Please return only the lines from the one showing "At what coordinates should I click to accomplish: Take" to the end of the entries, keeping both ends and dropping every picture.

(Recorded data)

=====

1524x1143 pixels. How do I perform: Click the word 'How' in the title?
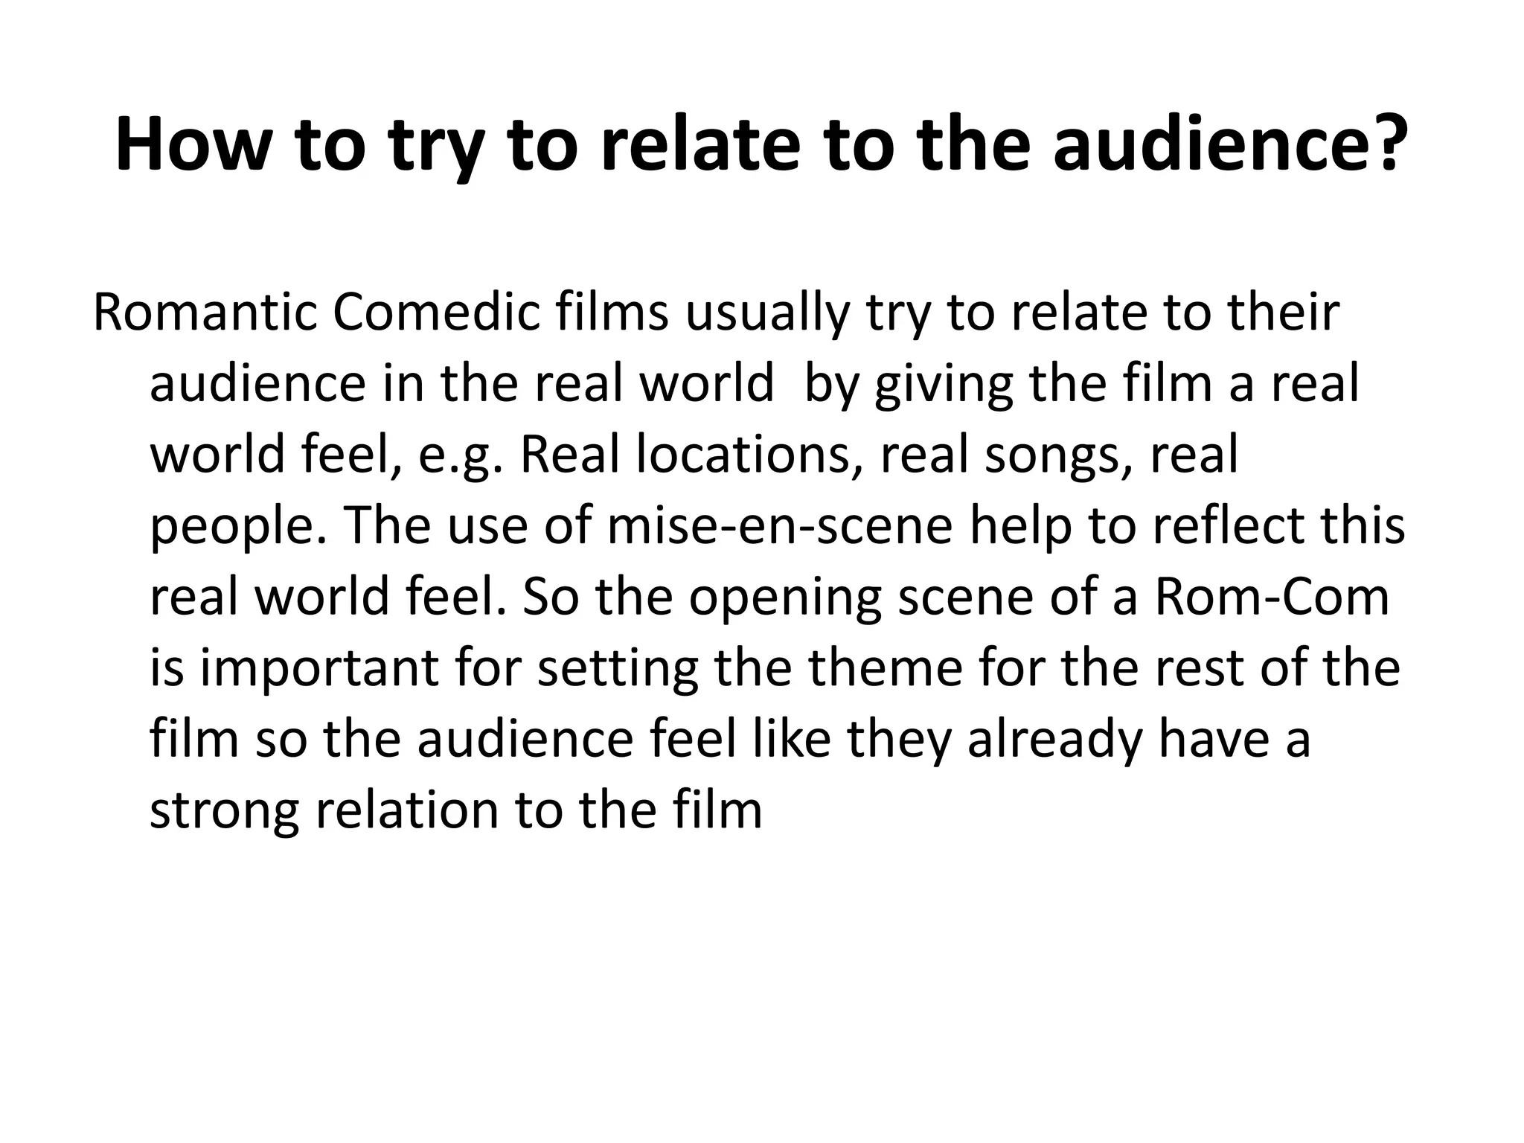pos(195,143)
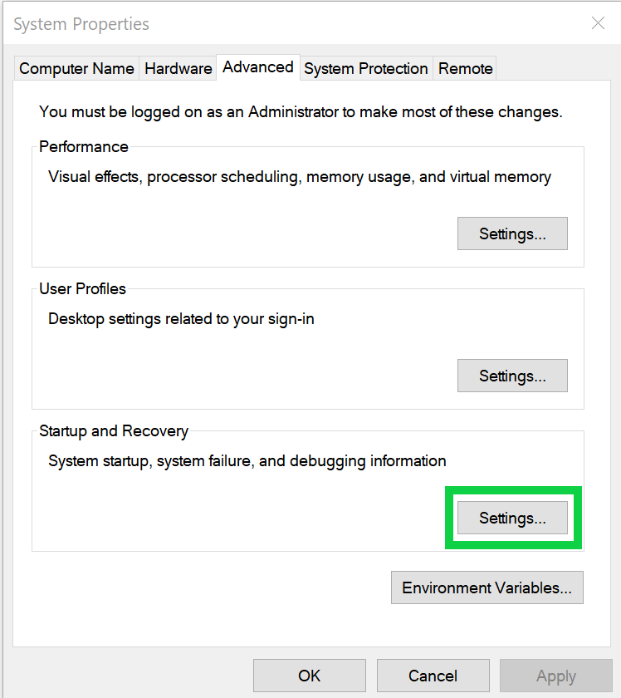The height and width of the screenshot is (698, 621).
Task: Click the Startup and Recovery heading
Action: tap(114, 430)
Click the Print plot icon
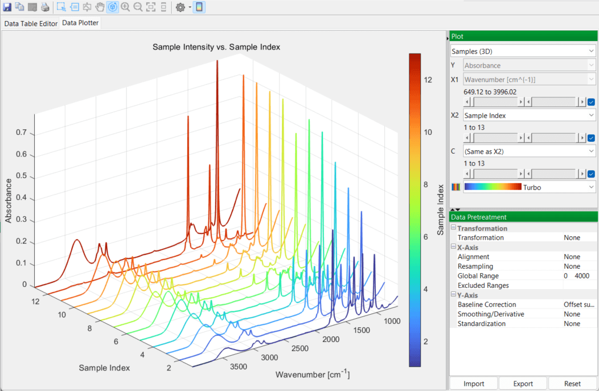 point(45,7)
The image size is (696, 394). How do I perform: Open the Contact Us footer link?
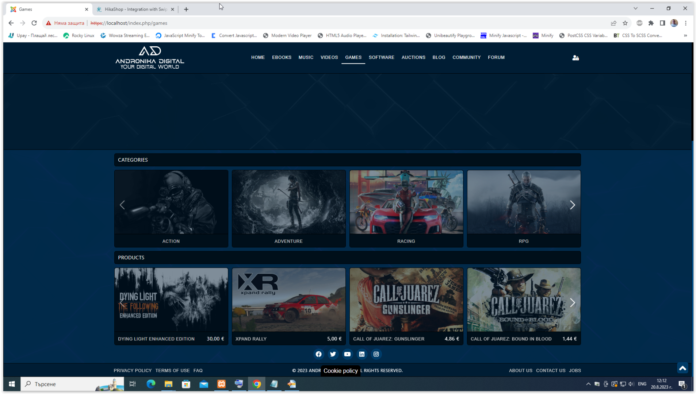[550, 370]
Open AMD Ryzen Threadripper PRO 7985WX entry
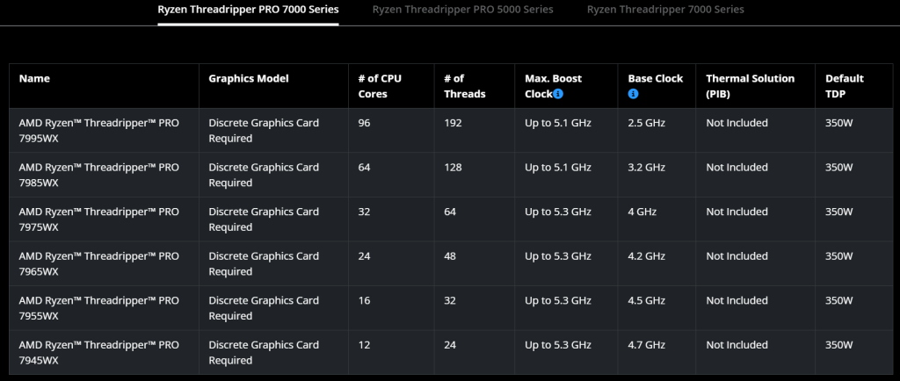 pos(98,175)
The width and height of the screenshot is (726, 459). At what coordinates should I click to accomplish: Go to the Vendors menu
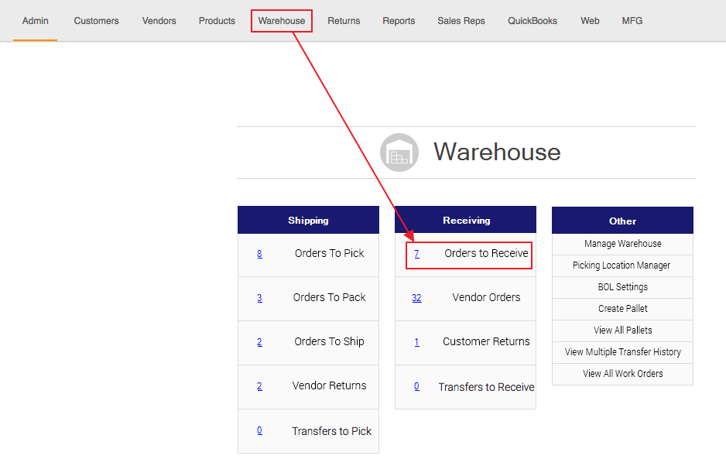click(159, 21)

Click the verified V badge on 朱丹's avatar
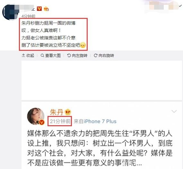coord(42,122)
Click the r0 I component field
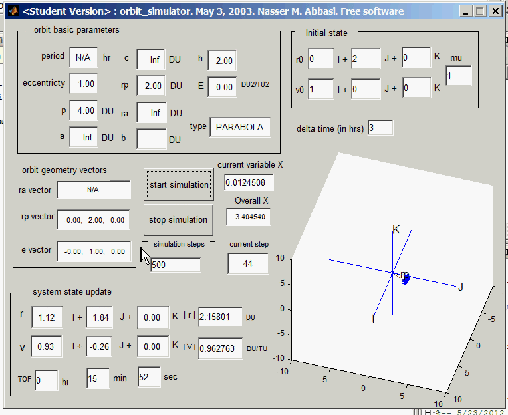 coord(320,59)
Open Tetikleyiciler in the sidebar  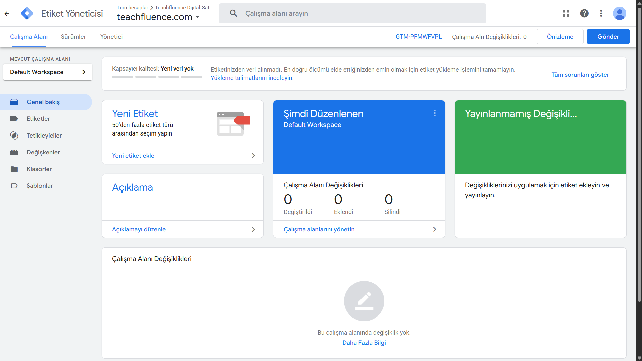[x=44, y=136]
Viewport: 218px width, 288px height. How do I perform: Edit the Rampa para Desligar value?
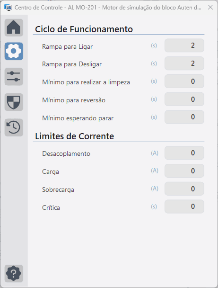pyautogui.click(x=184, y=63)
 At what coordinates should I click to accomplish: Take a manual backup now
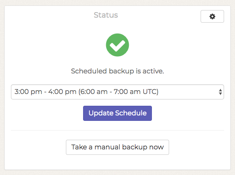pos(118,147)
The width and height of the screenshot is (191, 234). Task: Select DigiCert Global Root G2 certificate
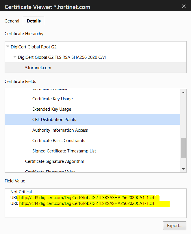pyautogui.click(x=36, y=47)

=====

SOLUTION TO THE EXERCISE:
 At what coordinates should I click to accomplish: Take a manual backup now
pos(118,147)
The width and height of the screenshot is (191, 234). Task: Select DigiCert Global Root G2 certificate
pyautogui.click(x=36, y=47)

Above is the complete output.